İlim, Allah’ın nurlarından bir nurdur. Onu kullarından dilediğinin kalbine bırakır. İlim, kulun varlığında yer tutan ve onu eşyanın hakîkatlerine muttali kılan bir mânadır. Eşyayı görmek üzere göz için güneş ışığı ne ise, eşyanın hakîkatini idrak etmek için de ilim o mevkidedir. Hatta ondan daha önemlidir. Bu bakımdan şu hadîs-i şerif ne kadar mânidardır:
Ashâb-ı kirâm Resûlullah (s.a.s.)’e:
“−Yâ Rasûlallah! Amellerin hangisi daha faziletlidir?” diye sordular. O da:
“−Allah’ı bilmektir!” buyurdu.
“−Hangi amel mertebeyi artırır?” diye sordular. Yine:
“−Allah’ı bilmek!” buyurdu. Bunun üzerine:
“−Yâ Rasûlallah! Biz amelden soruyoruz, siz ilimden cevap veriyorsunuz!” dediklerinde Resûlullah (s.a.s.):
“−Allah’ı bilerek yapılan az amel fayda verir. Fakat cehâletle yapılan çok amel fayda sağlamaz!” buyurdular. (Münâvî, Feyzü’l-Kadîr, IV, 688)
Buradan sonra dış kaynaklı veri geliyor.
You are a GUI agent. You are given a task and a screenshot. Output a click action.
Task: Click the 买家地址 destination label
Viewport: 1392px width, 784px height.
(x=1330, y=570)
İlim, yalnızca sahibine değil, başka insanlara, hatta diğer canlılara da yarar sağlar. Hz. Peygamber (s.a.v.) çeşitli hadislerinde ilmi ve ilim sahibini övmüş, Müslümanları ilim öğrenmeye ve öğretmeye teşvik etmiştir. Bu konuda bazı hadisi şerifler şunlardır;
İlmin önemi hakkındaki hadisler
طَلَبُ الْعِلْمِ فَرِيضَةٌ عَلَى كُلِّ مُسْلِمٍ
“İlim öğrenmek her müslüman’a farzdır”. (İbn Mace, Mukaddime, 17)
“Çin’de de olsa ilmi arayınız. Çünkü ilim öğrenmek her Müslüman’a farzdır. Melekler, yaptıkları işten hoşlandıkları ilim talebeleri için kanatlarını yere sererler.” (Câmiü’s-Sağîr, 1/310)
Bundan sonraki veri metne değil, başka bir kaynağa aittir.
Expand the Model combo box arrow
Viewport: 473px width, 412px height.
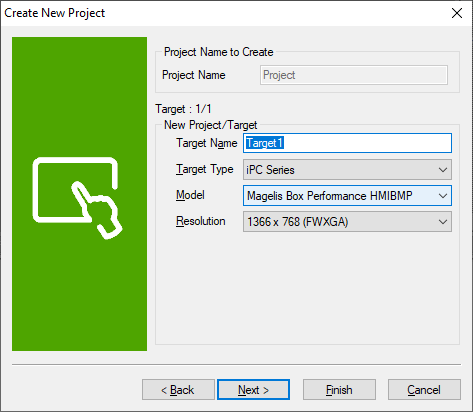tap(443, 196)
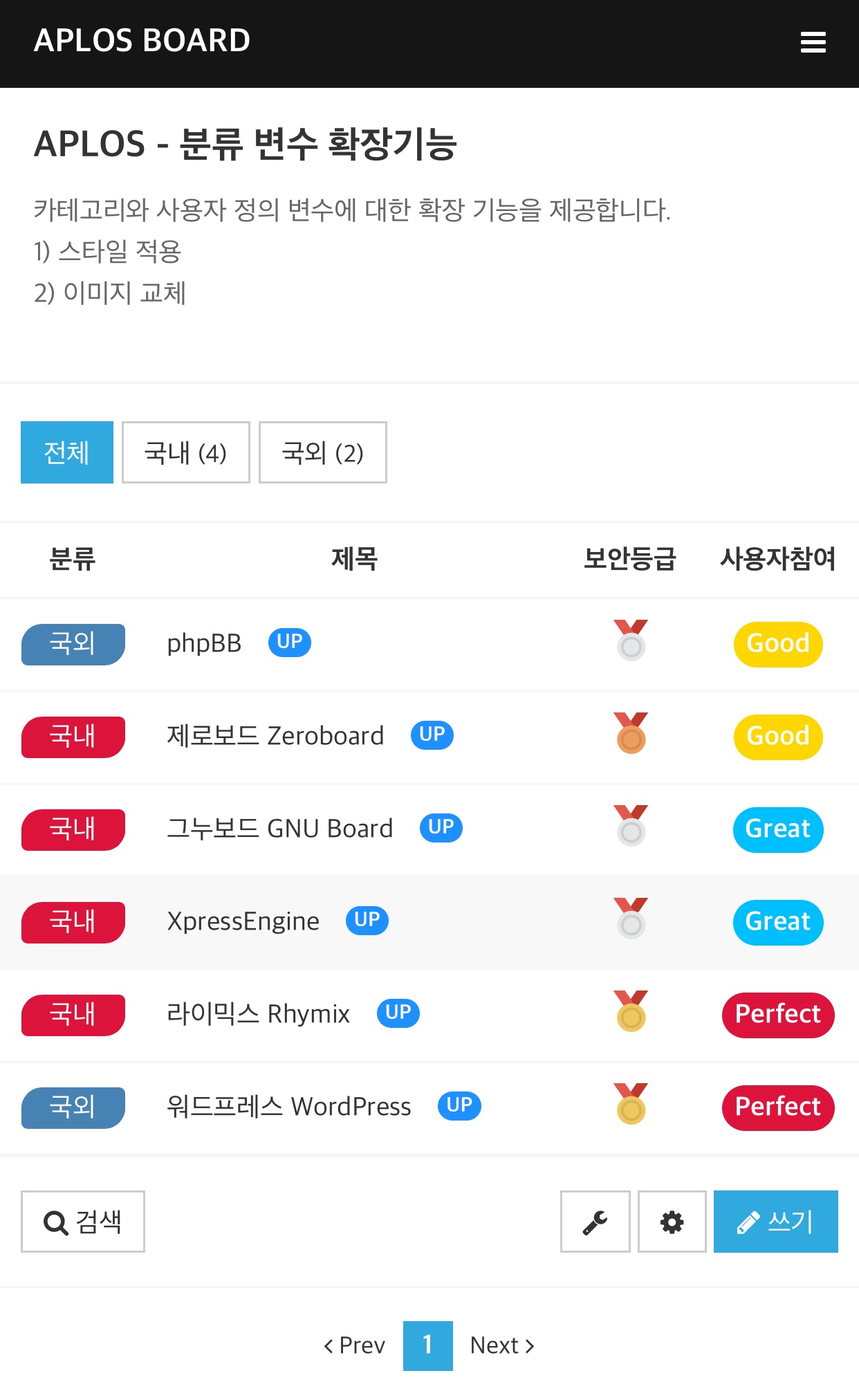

”İlim için yola çıkan kimse dönünceye kadar Allah yolundadır.” (Tirmizî, İlim,2)
“Hikmet, müminin yitik malıdır, onu nerede bulursa almaya daha hak sahibidir.” (Tirmizi, İlim 19; İbn Mâce, Zühd 17) .
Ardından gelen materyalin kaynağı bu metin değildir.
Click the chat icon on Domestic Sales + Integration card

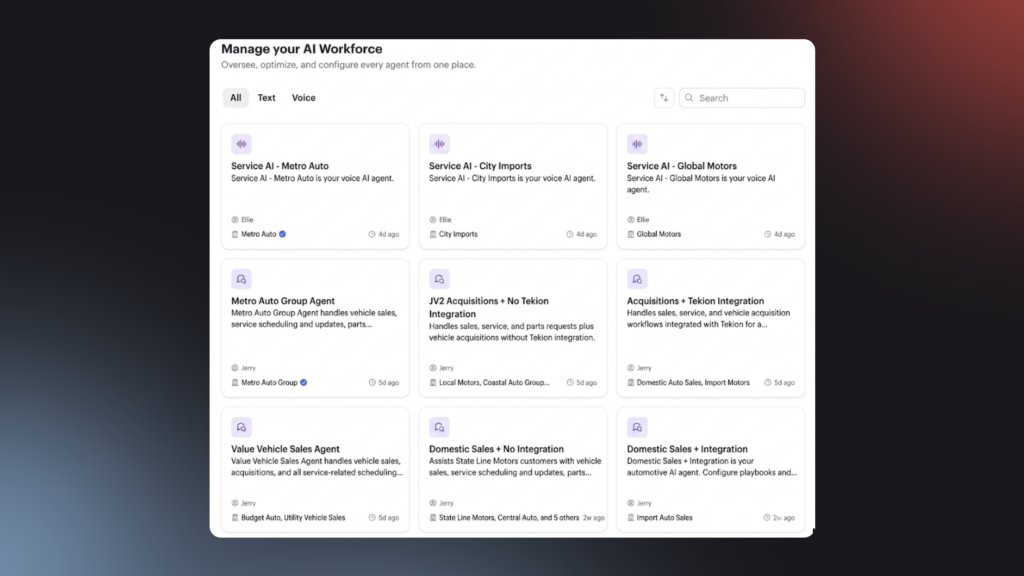tap(637, 427)
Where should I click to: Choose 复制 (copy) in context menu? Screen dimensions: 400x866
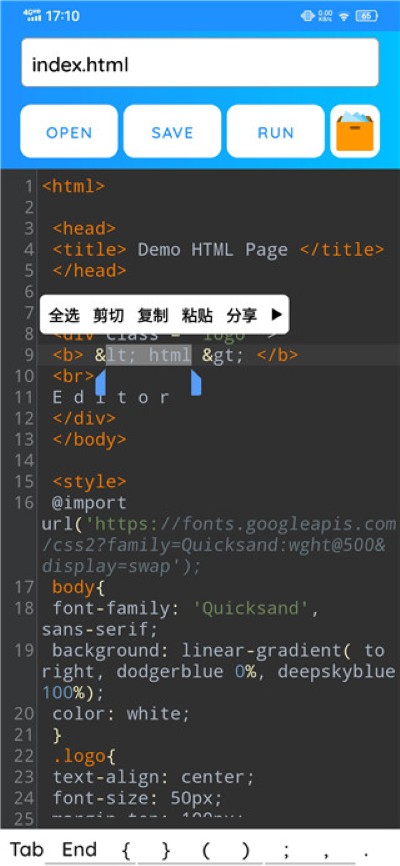coord(152,315)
ومَنْ سلَك طرِيقاً يَلْتَمِسُ فِيهِ عِلْماً ، سهَّلَ اللَّه لَهُ بِهِ طَرِيقاً إلى الجَنَّةِ
“Kim Kur’an ve sünnet ilmini öğrenmek için bir yola girerse Allah o kişiye cennetin yolunu kolaylaştırır.” (Müslim, Zikr, 39)
“ Şüphesiz melekler ilim yoluna girenin yaptığından memnun oldukları için onun üzerine kanat gererler. Göklerde ve yerde bulunan varlıklar hatta suyun içindeki balıklar bile, ilim adamları için Allah’tan bağışlanmasını dilerler. Alim bir kimsenin bilgisizce ibadet eden bir kimseye üstünlüğü, ayın diğer yıldızlara üstünlüğü gibidir. Alimler peygamberlerin varisleridir. Peygamberler altın ve gümüşü miras olarak bırakmazlar, onlar sadece ilmi miras bırakmışlardır. İşte o mirasa konan kimse de bol nasib ve kısmet almış olur.” (Ebu Davud, İlim, 1; Tirmizi, İlim, 19)
أَفْضَلُ الصَّدَقَةِ أَنْ يَتَعَلَّمَ الْمَرْءُ الْمُسْلِمُ عِلْمًا ثُمَّ يُعَلِّمَهُ أَخَاهُ الْمُسْلِمَ
"Sadakanın en üstünü, kişinin bir ilim öğrenip sonra da onu müslüman kardeşine öğretmesidir.“ (İbn mace)
Ey Ebû Zer, sabahleyin evinden çıkıp Kur'an'dan bir âyet öğrenmen, senin için yüz rek'at nafile namaz kılmaktan daha hayırlıdır. Yine sabahleyin evinden çıkıp ilimden bir bölüm öğrenmen, senin için bin rek'at nafile namazdan daha hayırlıdır. (İbn mace)
كُنْ عَالِمًا أَوْ مُتَعَلِّمًا أَوْ مُسْتَمِعًا أَوْ مُحِبًّا، وَلَا تَكُنِ الْخَامِسَةَ فَتَهْلِكَ
"Ya öğreten, ya öğrenen, ya dinleyen, ya da ilmi seven ol. Fakat beşincisi olma helâk olursun.“ (Mecmau’z-Zevaid)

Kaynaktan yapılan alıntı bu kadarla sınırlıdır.